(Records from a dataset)
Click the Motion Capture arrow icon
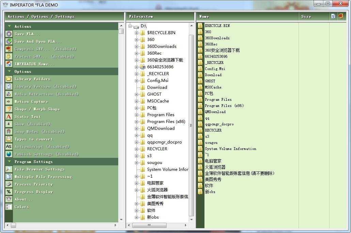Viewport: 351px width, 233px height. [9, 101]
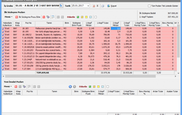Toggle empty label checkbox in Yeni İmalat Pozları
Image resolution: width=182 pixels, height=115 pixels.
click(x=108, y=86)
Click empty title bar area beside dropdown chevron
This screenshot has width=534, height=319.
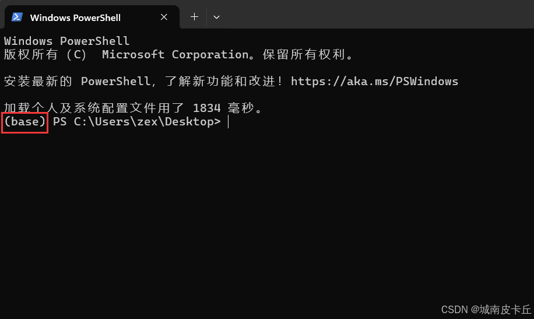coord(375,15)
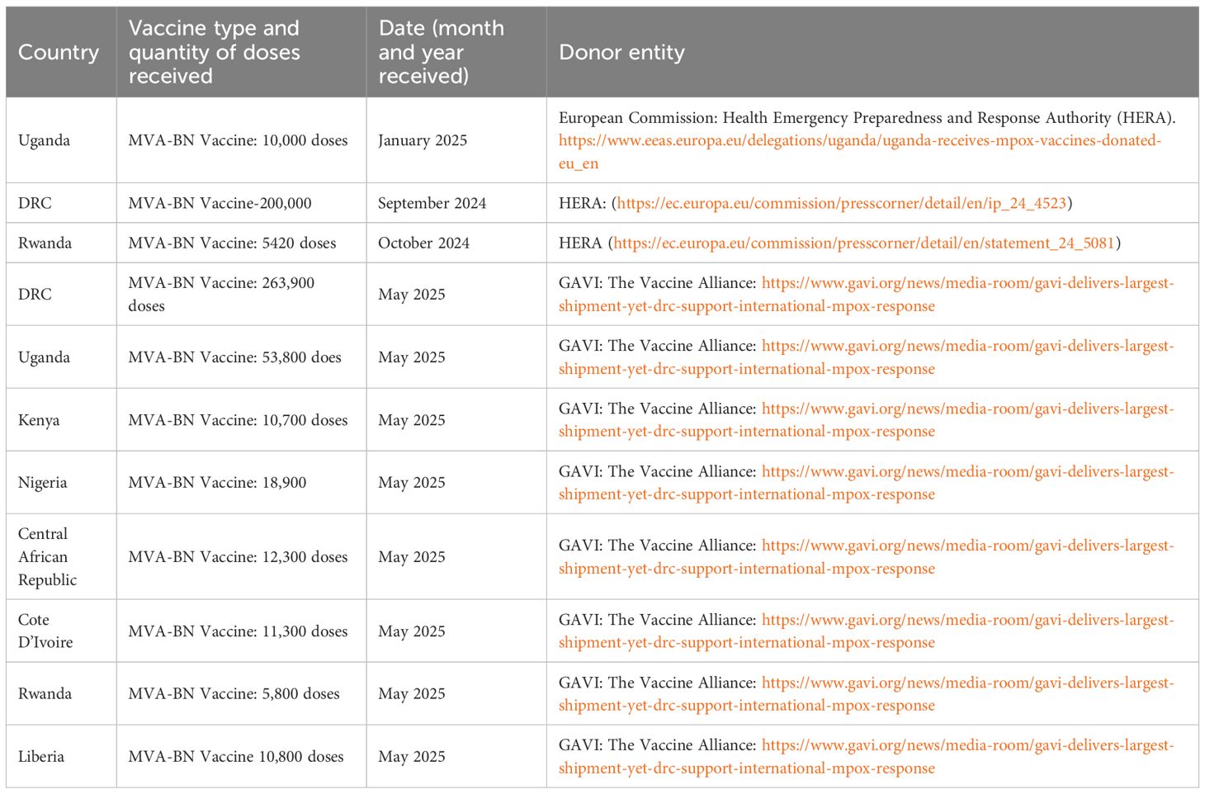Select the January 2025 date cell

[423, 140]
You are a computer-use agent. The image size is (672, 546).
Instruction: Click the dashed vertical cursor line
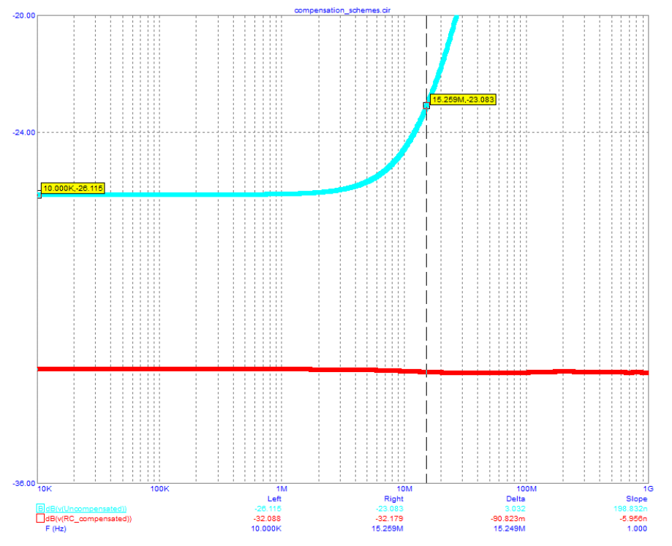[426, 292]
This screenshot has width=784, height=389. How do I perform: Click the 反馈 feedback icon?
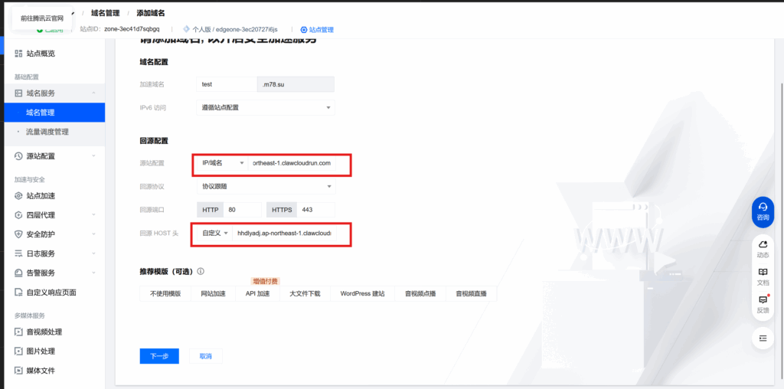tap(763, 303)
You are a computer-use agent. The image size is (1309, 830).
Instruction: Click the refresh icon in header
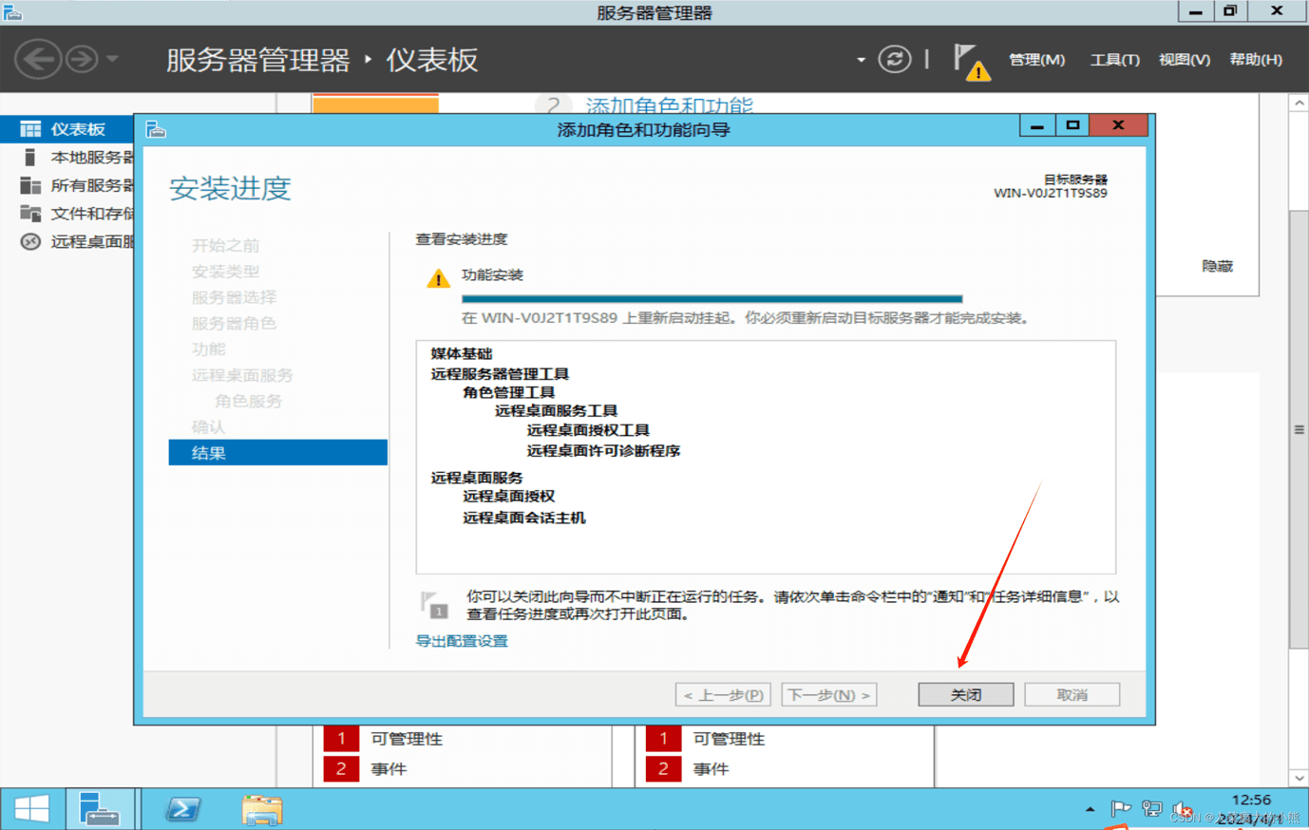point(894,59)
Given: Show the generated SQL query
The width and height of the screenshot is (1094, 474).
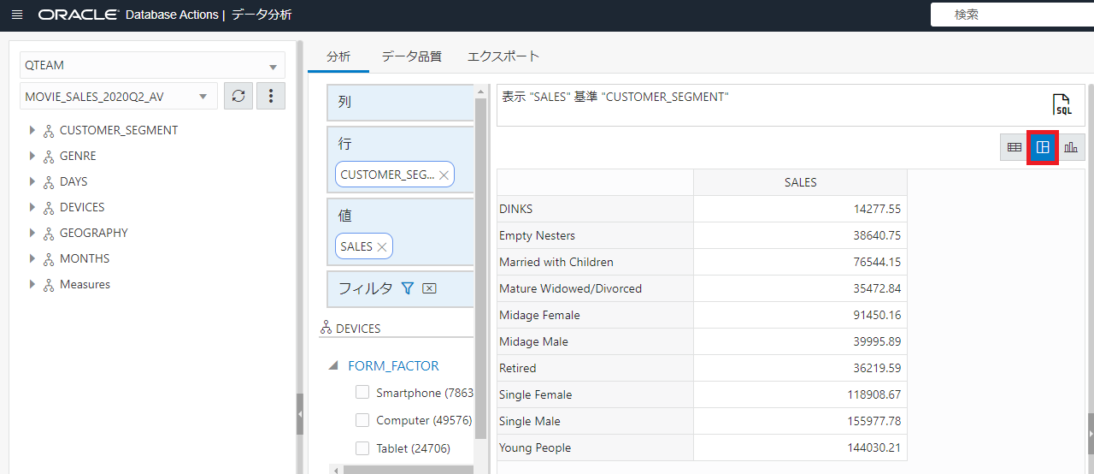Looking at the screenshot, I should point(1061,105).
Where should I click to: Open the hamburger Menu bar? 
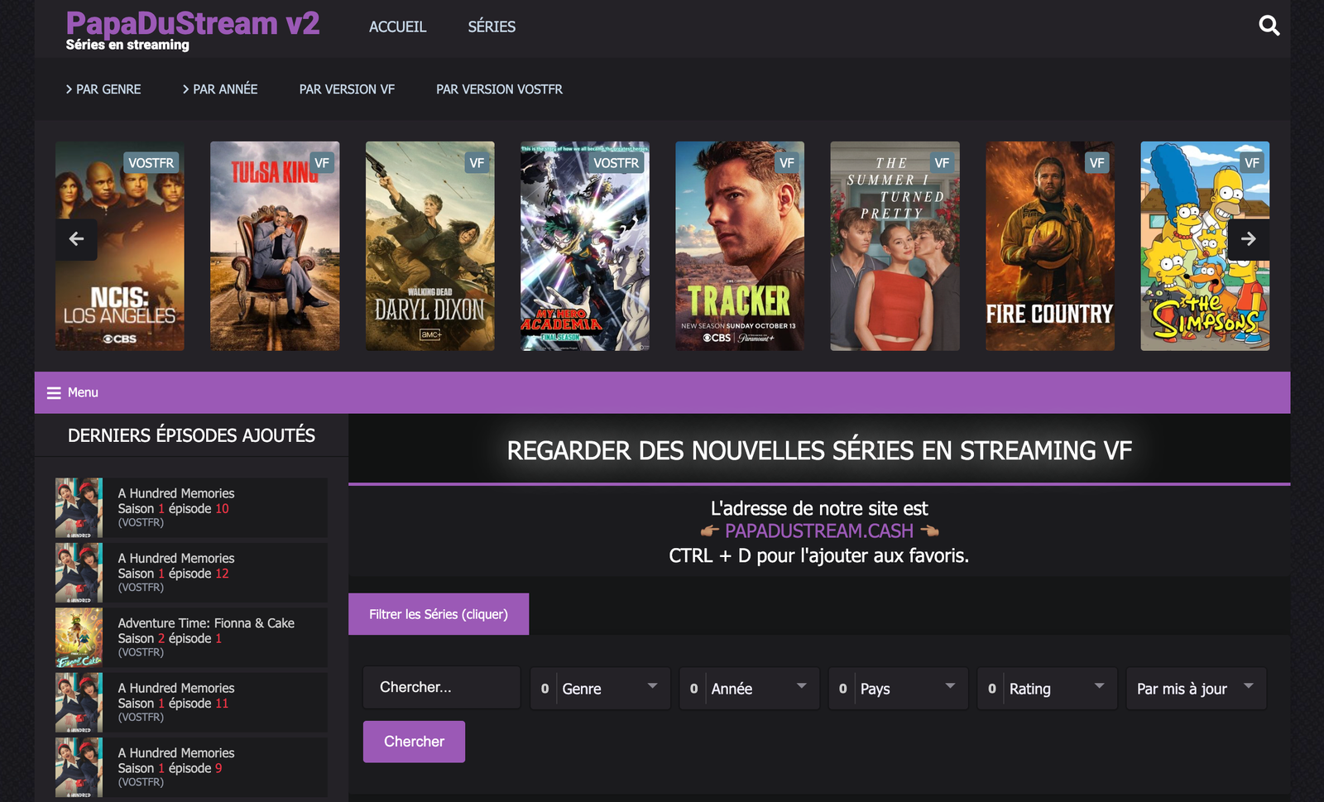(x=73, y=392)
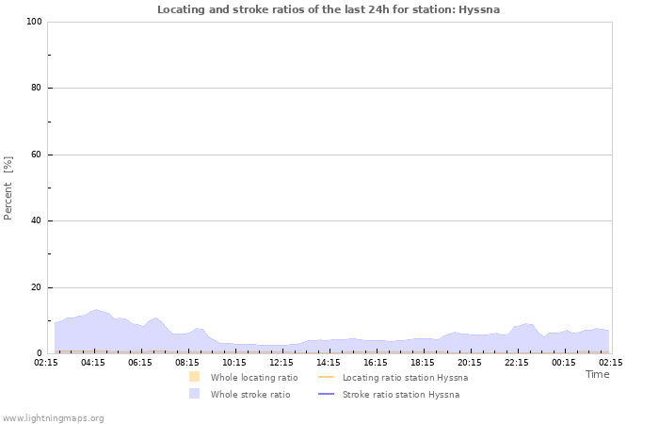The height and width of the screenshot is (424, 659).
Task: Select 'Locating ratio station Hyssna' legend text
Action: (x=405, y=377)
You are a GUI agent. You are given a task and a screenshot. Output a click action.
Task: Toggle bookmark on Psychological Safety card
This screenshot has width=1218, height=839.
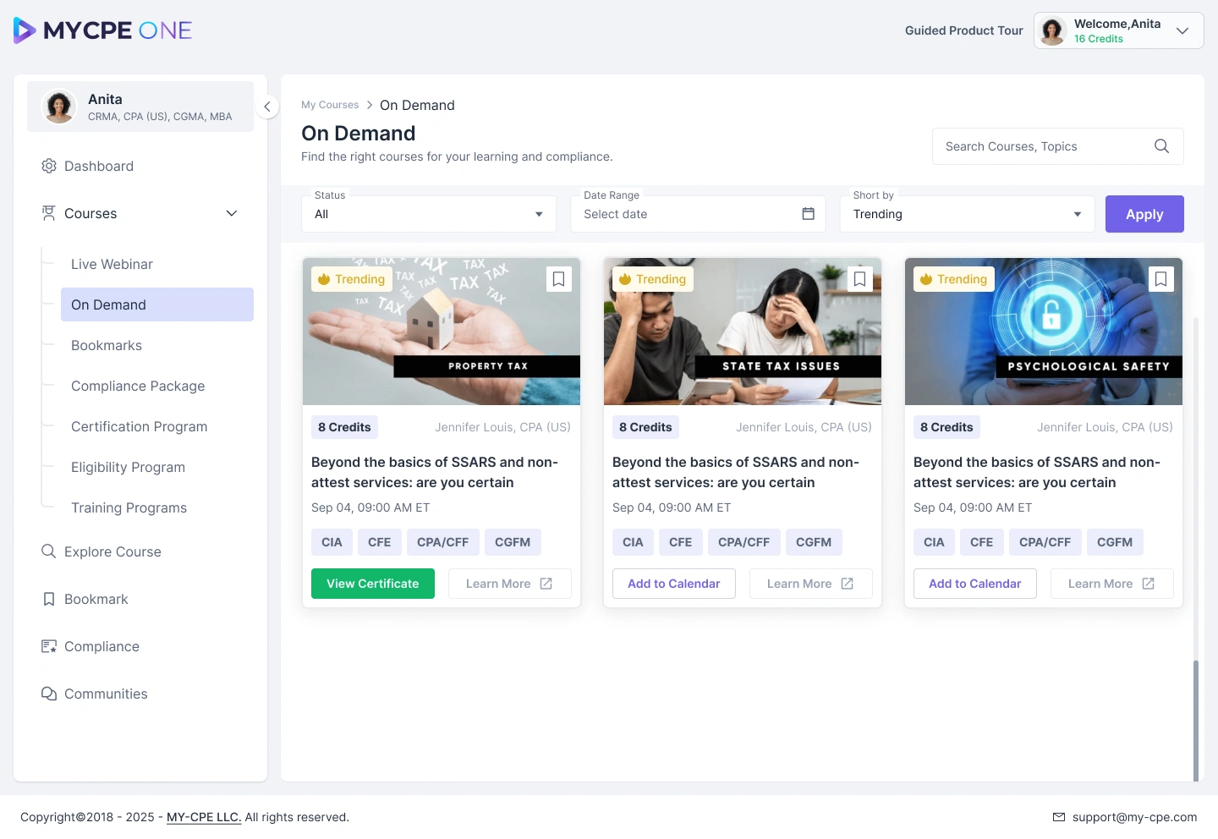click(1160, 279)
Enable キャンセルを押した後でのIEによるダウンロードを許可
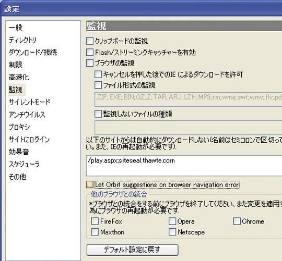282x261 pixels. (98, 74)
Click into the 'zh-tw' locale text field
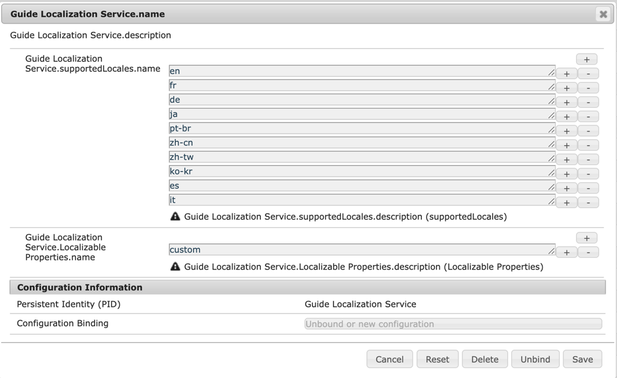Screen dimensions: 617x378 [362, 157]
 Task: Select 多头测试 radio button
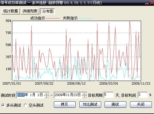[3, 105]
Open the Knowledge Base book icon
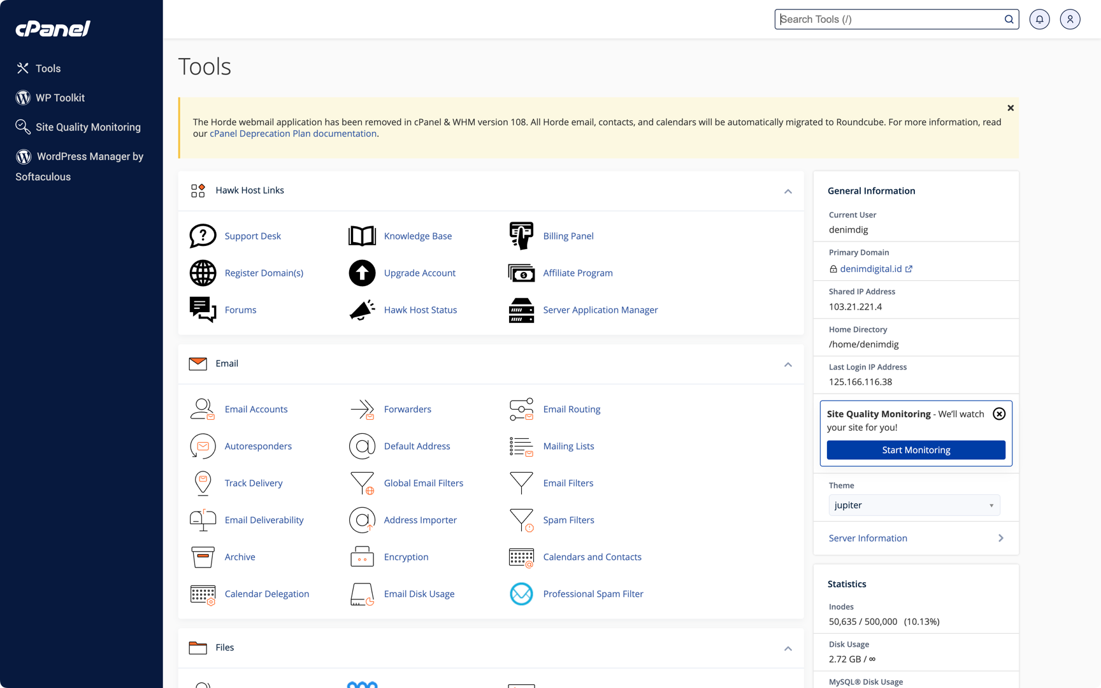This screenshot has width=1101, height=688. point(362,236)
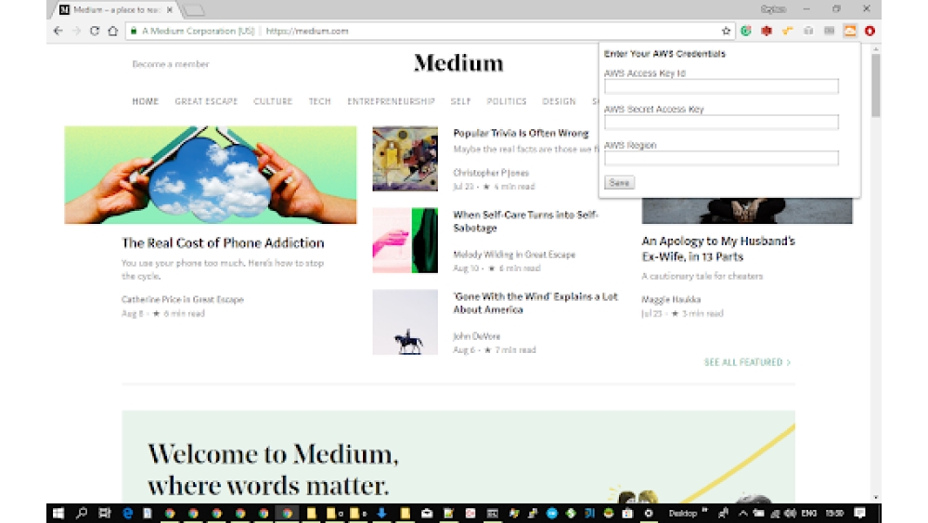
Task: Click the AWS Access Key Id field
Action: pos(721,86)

> **EXERCISE**: Only exact lines belong in the answer: those from the beginning of the entries above through the line holding "Given: Show the generated SQL query", with no pictures.

> **OUTPUT FOR THIS EXERCISE**:
Click the Motion Capture arrow icon
Viewport: 351px width, 233px height. [9, 101]
Toggle empty label checkbox in Yeni İmalat Pozları
Image resolution: width=182 pixels, height=115 pixels.
click(x=108, y=86)
Click empty title bar area beside dropdown chevron
This screenshot has width=534, height=319.
coord(375,15)
Select the January 2025 date cell

[423, 140]
You are a computer-use agent. The image size is (672, 546).
Instruction: Click the dashed vertical cursor line
[426, 292]
This screenshot has width=784, height=389. How do I perform: Click the 反馈 feedback icon?
tap(763, 303)
You are a computer-use agent. The image size is (1309, 830).
Instruction: Click the refresh icon in header
point(894,59)
Given: Show the generated SQL query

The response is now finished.